# HTTP Practice: 

## Web APIs and project advice

Most of this practice is a walk-through. You only need to write code at the end.

## The Golden Snowball?

There is a little known competition among Upstate NY Cities called the "Golden Snowball" it's awarded to the city with the highest recorded snowfall for the winter.  You can learn about this competition here: 

- (Live Site) https://goldensnowball.com/about-the-snow-contest/
- (Web Archive) https://web.archive.org/web/20231223063219/https://goldensnowball.com/about-the-snow-contest/

Data Set is here:

- https://goldensnowball.com/ 

This program will rank the current Golden Snowball winners and place them on a map. First place is the lighest color blue, all the way down to darker blues and grey which is last place.

Here's a screenshot of the map:

![https://i.imgur.com/MgR5N78.png](https://i.imgur.com/MgR5N78.png)


## 5 Lessons you will learn in this exercise

Throughout this lesson you will learn the following techniques.

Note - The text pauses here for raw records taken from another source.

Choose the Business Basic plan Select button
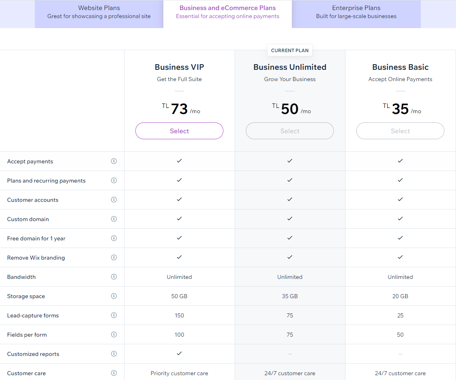456x380 pixels. [400, 131]
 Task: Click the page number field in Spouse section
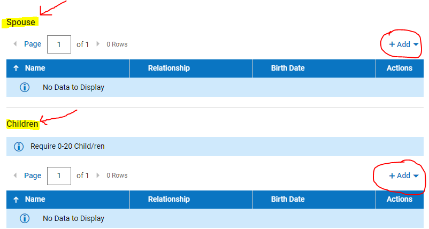[59, 44]
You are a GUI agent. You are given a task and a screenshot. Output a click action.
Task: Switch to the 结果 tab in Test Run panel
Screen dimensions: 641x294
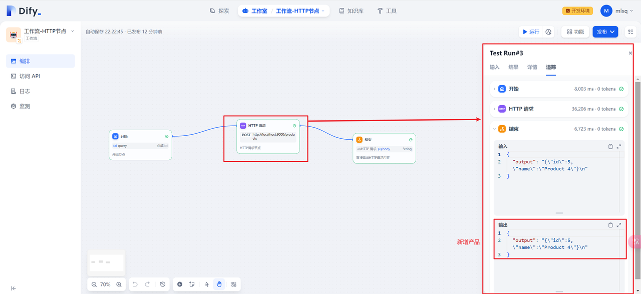(513, 67)
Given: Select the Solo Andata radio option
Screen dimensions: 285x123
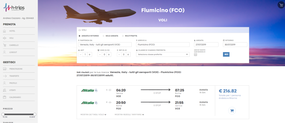Looking at the screenshot, I should coord(104,36).
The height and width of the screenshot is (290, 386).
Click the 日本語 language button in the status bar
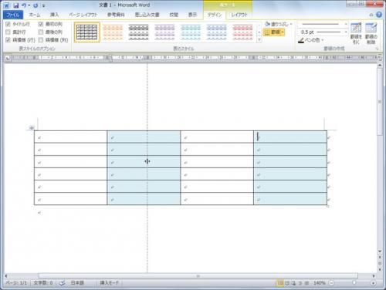pos(77,283)
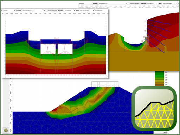Viewport: 180px width, 135px height.
Task: Open the 'non deformato' option field
Action: pos(101,11)
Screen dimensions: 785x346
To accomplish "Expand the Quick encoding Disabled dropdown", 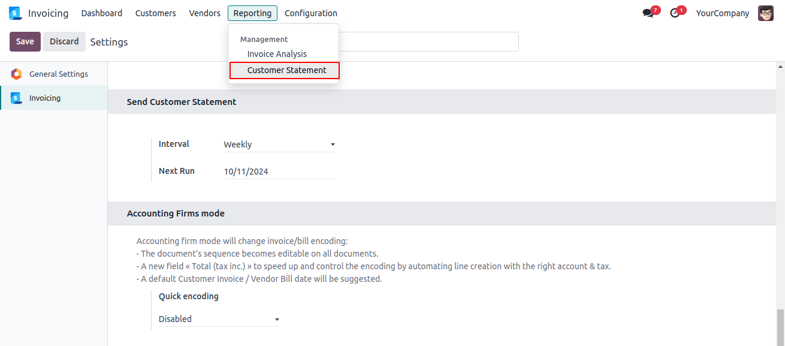I will point(219,319).
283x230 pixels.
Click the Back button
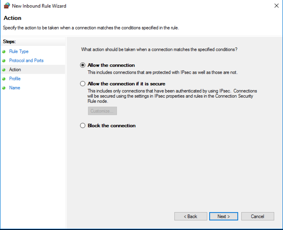pyautogui.click(x=191, y=217)
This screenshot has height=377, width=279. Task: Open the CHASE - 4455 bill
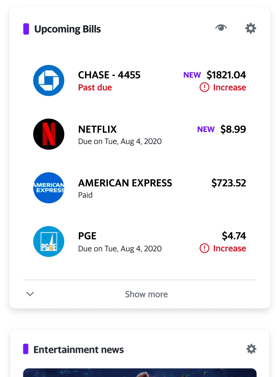[x=140, y=80]
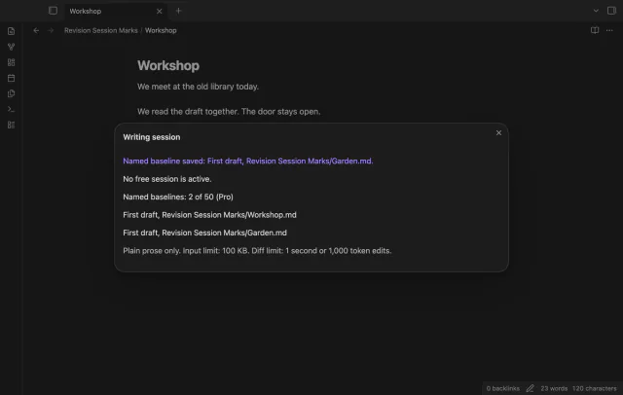The width and height of the screenshot is (623, 395).
Task: Click the templates icon in the ribbon
Action: pyautogui.click(x=11, y=93)
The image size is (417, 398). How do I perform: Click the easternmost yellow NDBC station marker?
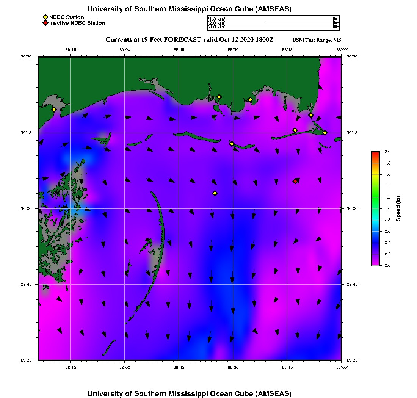coord(325,132)
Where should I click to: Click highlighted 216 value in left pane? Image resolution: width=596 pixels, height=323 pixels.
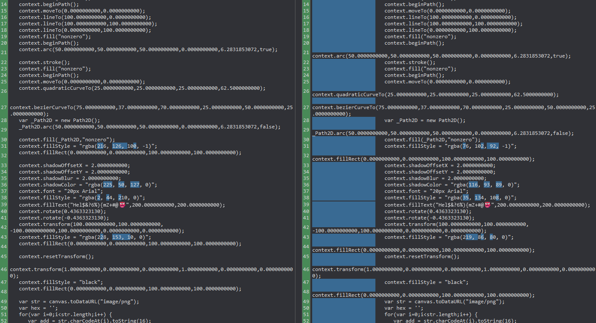(102, 146)
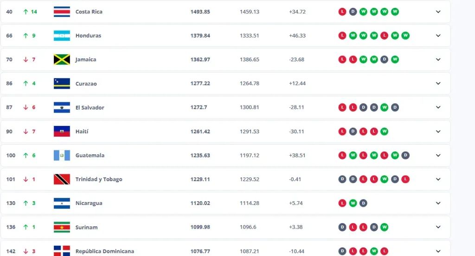The height and width of the screenshot is (256, 475).
Task: Click the Curazao flag icon
Action: [62, 84]
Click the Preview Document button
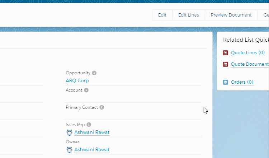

1. What to do when `pd.read_html()` fails you!
2. Dataframe cleanup: How to sort, replace headers, slice, and reindex as dataframe
3. Creating your own data
4. How to merge two dataframes on their index.
5. Using `df.apply()` to output a DataFrame instead of a Series



### Modules

You will need to install some modules for this assignment  `html5lib` for reading local HTML, `openpyxl` for reading in Excel files.

In [1]:
!pip install html5lib openpyxl

Collecting html5lib
  Downloading html5lib-1.1-py2.py3-none-any.whl.metadata (16 kB)
Collecting openpyxl
  Downloading openpyxl-3.1.5-py2.py3-none-any.whl.metadata (2.5 kB)
Collecting et-xmlfile (from openpyxl)
  Downloading et_xmlfile-1.1.0-py3-none-any.whl.metadata (1.8 kB)
Downloading html5lib-1.1-py2.py3-none-any.whl (112 kB)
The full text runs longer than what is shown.